All this not only put the song into much wider circulation, but also cemented its association with Robert Burns who is typically identified unproblematically as the author in the accompanying material. Sometimes this has been assisted by (unsupported) anecdotal claims that Burns wrote the song after seeing a slave ship in Dundee – a story heard by Sheena Wellington and printed in the sleeve notes to the live album on which her recorded version appears.29

Return to Source: The New Oxford Burns

By the first decade of this century, ‘The Slave’s Lament’ was pretty well established as a Burns song. Scholars would occasionally warn that the evidence of authorship was by no means settled, but their voices were seldom heard.

And now, with the new edition of the Scots Musical Museum, forming Volumes II and III of the recent Oxford Edition of the Works of Robert Burns (2018) perhaps they may be definitively silenced.
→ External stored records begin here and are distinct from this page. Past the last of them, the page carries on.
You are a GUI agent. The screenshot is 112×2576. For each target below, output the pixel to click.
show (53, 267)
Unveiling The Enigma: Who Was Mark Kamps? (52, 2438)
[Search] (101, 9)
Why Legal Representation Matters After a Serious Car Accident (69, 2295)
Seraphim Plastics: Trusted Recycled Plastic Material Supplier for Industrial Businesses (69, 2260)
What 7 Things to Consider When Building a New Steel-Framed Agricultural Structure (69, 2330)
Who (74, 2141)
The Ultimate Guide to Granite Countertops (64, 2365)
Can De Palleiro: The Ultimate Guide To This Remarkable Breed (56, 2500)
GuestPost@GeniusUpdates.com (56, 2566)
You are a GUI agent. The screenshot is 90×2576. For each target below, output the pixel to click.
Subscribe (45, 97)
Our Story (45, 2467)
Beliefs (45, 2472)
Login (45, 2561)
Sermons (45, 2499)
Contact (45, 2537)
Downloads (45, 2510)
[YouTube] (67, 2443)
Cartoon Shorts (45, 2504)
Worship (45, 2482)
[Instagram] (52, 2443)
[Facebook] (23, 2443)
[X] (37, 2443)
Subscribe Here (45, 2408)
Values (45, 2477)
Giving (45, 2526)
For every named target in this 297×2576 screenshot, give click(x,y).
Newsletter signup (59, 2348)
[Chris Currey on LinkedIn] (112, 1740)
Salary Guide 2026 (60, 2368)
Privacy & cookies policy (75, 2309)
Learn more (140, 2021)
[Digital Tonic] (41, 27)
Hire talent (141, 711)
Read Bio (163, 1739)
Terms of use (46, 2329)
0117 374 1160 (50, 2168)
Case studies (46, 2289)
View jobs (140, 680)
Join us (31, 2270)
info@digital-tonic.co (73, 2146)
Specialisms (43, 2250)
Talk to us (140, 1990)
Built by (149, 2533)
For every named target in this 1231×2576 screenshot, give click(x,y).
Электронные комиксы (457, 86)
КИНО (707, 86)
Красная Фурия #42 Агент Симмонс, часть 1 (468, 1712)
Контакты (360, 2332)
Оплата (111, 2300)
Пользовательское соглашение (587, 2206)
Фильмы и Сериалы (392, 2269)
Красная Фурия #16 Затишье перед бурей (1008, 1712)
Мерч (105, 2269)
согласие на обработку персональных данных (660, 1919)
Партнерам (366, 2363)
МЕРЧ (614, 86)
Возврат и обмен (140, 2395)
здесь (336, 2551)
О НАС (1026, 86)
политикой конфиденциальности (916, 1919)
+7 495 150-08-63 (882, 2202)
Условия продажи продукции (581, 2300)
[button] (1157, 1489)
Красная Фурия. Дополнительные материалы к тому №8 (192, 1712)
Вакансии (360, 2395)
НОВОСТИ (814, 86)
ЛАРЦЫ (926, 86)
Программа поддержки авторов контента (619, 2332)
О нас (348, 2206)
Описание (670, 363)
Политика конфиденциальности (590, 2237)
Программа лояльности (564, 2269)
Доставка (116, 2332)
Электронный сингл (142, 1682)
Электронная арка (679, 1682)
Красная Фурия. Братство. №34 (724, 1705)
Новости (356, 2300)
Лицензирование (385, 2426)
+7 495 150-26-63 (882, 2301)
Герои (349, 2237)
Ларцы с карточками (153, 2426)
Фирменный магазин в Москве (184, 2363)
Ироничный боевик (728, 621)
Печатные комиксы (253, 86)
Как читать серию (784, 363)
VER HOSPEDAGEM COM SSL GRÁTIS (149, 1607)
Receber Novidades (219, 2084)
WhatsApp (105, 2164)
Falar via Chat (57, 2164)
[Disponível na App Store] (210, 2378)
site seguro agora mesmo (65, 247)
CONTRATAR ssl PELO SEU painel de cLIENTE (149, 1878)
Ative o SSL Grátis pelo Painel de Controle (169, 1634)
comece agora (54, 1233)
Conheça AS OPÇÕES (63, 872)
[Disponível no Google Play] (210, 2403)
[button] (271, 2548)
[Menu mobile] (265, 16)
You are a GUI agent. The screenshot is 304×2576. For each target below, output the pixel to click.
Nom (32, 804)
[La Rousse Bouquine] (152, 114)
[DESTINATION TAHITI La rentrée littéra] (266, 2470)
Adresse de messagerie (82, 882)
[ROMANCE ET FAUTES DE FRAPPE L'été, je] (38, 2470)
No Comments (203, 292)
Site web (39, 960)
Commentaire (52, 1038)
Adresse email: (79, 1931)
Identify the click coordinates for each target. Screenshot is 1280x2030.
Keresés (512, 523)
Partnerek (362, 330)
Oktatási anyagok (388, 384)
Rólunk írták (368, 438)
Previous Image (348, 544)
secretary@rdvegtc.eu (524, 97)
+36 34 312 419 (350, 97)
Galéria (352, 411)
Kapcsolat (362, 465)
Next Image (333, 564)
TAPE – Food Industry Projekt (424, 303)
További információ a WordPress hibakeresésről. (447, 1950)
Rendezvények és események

For this edition Murray Pittock adopted an eight-fold system of classification (I to VIII) in an attempt to establish the degree to which Burns was involved as author and editor of each song. ‘The Slave’s Lament’ he assigns to ‘Category I [‘A song wholly by Burns, with no prior antecedents identified, or suspected’)] or Category III [‘A song significantly by Burns, with only isolated lines or a combination of phrases, subject matter, and tune evident from earlier evidence’’]’.30

That ‘Category I’ is considered a possibility is curious given that most of the editorial note that ends with this categorisation is concerned precisely with ‘prior antecedents’ of the song. As indeed Pittock (and the editors before him) does with most of the songs in the Museum, demonstrating that they did not spontaneously erupt from the imagination of the poet but were born of protracted immersion in the song culture of the eighteenth century, both in print (studying chapbooks, broadsides and bound collections) and orally (learning songs and tunes he heard sung and played by people he knew or met, either close to home or on his travels round the country).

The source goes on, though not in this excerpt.